§ The Parliamentary Under-Secretary of State, Ministry of Defence (Lord Bach)On 16 December 2003 the Grand Chamber of the European Court of Human Rights delivered its judgment in the cases of Cooper and Grieves. The two cases concerned whether trial by court martial in the United Kingdom, under the system in place since the coming into force of the Armed Forces Act 1996, was compatible with Article 6.1 of the convention.
This Statement sets out the main findings of the court and the implications for the future conduct of courts martial.
Mr Cooper was a serving member of the Royal Air Force (RAF). On 18 February 1998 he was convicted of theft by an Air Force district court martial (DCM). He was sentenced to 56 days' imprisonment, to be reduced to the ranks and dismissed from the service. The DCM comprised a permanent president, two other officers lower in rank and a civilian judge advocate.
On 3 April 1998 the reviewing authority, having received advice from the Judge Advocate General, upheld the DCM's finding and sentence. The applicant appealed unsuccessfully to the Courts Martial Appeal Court (CMAC).
The applicant took the case to the European Court, basing his case mainly on a decision of the European Court in Morris v UK (2002) that courts martial were non-compliant in certain respects relating to their composition and the practice of post-trial review (under which a conviction may be quashed or sentence reduced by a Service reviewing authority). In Cooper v the United Kingdom, the court unanimously overturned its decision in Morris and held that there had been no violation of Article 6.1 (right to a fair hearing and to an independent and impartial tribunal) of the European Convention on Human Rights.
6WSMr Grieves was a member of the Royal Navy. On 18 June 1998 he was convicted by a Royal Navy court martial of wounding with intent to do grievous bodily harm. He was sentenced to three years' imprisonment, reduced in rank, dismissed from the service and ordered to pay £700 in compensation. The court martial comprised a president (a Royal Navy captain), four naval officers and a judge advocate, who was a serving naval officer and barrister.

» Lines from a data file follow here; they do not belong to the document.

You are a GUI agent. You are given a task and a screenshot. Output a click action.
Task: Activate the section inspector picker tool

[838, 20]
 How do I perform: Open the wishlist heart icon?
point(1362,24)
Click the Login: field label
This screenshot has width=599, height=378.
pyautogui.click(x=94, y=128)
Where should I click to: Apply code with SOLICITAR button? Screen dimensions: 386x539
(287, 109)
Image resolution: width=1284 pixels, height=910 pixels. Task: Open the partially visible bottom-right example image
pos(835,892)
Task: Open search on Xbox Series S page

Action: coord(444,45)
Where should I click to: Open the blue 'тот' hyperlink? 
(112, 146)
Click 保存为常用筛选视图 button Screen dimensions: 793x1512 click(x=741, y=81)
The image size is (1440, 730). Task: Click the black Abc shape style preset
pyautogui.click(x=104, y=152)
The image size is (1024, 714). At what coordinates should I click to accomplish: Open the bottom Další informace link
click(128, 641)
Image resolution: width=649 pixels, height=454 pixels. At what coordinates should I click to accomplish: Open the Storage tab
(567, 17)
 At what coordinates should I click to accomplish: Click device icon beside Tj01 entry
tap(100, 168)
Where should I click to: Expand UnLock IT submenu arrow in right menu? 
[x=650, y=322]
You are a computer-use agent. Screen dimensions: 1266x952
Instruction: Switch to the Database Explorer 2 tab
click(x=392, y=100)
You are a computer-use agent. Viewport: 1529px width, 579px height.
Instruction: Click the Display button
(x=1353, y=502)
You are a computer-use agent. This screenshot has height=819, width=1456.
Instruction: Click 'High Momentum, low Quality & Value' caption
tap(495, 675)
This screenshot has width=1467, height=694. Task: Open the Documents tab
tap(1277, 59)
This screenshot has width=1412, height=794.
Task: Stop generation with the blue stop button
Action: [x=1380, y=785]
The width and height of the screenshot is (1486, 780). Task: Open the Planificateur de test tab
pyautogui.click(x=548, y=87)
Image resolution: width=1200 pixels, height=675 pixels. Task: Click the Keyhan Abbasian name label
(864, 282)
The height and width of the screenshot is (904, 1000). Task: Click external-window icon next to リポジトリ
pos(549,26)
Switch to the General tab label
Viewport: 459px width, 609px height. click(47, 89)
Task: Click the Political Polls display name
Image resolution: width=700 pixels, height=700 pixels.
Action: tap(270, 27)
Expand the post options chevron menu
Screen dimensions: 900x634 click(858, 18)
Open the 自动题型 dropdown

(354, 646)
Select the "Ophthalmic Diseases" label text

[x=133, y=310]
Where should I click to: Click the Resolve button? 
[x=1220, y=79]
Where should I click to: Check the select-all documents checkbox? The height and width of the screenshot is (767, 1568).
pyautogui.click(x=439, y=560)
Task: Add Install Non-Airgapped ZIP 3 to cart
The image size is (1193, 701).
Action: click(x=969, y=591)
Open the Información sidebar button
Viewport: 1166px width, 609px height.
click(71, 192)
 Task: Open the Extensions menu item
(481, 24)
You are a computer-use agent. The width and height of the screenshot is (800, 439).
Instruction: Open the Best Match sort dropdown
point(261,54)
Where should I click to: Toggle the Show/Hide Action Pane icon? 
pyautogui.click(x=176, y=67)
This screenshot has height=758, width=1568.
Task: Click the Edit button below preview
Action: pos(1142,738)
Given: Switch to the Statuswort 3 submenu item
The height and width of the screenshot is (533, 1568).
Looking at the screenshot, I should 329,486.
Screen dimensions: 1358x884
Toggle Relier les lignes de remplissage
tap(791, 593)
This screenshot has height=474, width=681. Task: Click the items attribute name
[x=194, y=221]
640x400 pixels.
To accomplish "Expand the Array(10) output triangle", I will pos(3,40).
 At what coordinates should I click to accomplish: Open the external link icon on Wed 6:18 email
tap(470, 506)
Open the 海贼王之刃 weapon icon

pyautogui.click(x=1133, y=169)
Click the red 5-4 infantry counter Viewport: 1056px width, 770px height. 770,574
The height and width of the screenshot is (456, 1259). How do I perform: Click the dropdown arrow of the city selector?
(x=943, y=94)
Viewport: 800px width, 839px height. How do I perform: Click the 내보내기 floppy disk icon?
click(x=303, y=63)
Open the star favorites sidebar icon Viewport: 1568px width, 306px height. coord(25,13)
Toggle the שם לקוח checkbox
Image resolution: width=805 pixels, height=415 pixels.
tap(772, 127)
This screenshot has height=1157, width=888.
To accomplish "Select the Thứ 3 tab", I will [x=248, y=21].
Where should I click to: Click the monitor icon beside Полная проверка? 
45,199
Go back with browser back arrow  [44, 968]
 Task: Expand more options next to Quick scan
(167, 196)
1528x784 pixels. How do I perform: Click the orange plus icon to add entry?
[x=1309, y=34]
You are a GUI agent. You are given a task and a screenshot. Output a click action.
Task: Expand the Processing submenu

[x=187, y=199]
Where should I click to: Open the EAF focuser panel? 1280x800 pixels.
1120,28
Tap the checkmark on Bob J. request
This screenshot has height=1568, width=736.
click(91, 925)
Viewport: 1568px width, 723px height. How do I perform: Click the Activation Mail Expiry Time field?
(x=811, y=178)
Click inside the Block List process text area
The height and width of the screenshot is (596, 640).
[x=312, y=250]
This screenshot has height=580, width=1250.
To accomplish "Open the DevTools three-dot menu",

On 29 September 1998 the Admiralty Board, having received advice from the Judge Advocate of the Fleet (JAF), upheld the court martial's finding and sentence. The applicant appealed unsuccessfully to the CMAC.
Mr Grieves took his case to the European Court. Part of his case was based on Morris. In addition he argued that the use of a serving naval officer as the judge advocate was non-compliant (in Army and RAF courts martial the judge advocates are civilians). In Grieves v the United Kingdom the court, as in Cooper, rejected the arguments based on Morris, but concluded that the use of serving naval officers as judge advocates in the Royal Navy did not provide a strong guarantee of the independence of naval courts martial. It thus held unanimously that there had been a violation of Article 6.1. Under Article 41 (just satisfaction), the court did not award the applicant any damages, but awarded him 8,000 euros for costs and expenses, less the amount received in legal aid.
The system of discipline within the Armed Forces is a vital contribution to their operational effectiveness and their success, to which this House has so often paid tribute. It is clearly welcome that the European Court has ruled that, as a whole, the Service court martial system, with its safeguards to guarantee its independence and impartiality, is compliant with the ECHR. It is disappointing that the court concluded on the more limited point in the case of Mr Grieves that there was a violation under Article 6. As explained already this does not affect Army or RAF courts martial where the judge advocates are civilians.
We are reviewing the implications of the details of judgment as a matter of urgency. On the issue of the appointment of uniformed judge advocates we have already concluded that their use should cease with immediate effect. Following legal advice, we have concluded that the judgment also requires the amendment of existing legislation to change the arrangements for the appointment of judge advocates in naval proceedings, as these appointments are made by a serving naval officer. We will shortly be putting a remedial order before both Houses for this purpose under Section 10 of the Human Rights Act 1998. We aim to cause the minimum disruption to courts martial already scheduled in the new year, though some delay may be inevitable.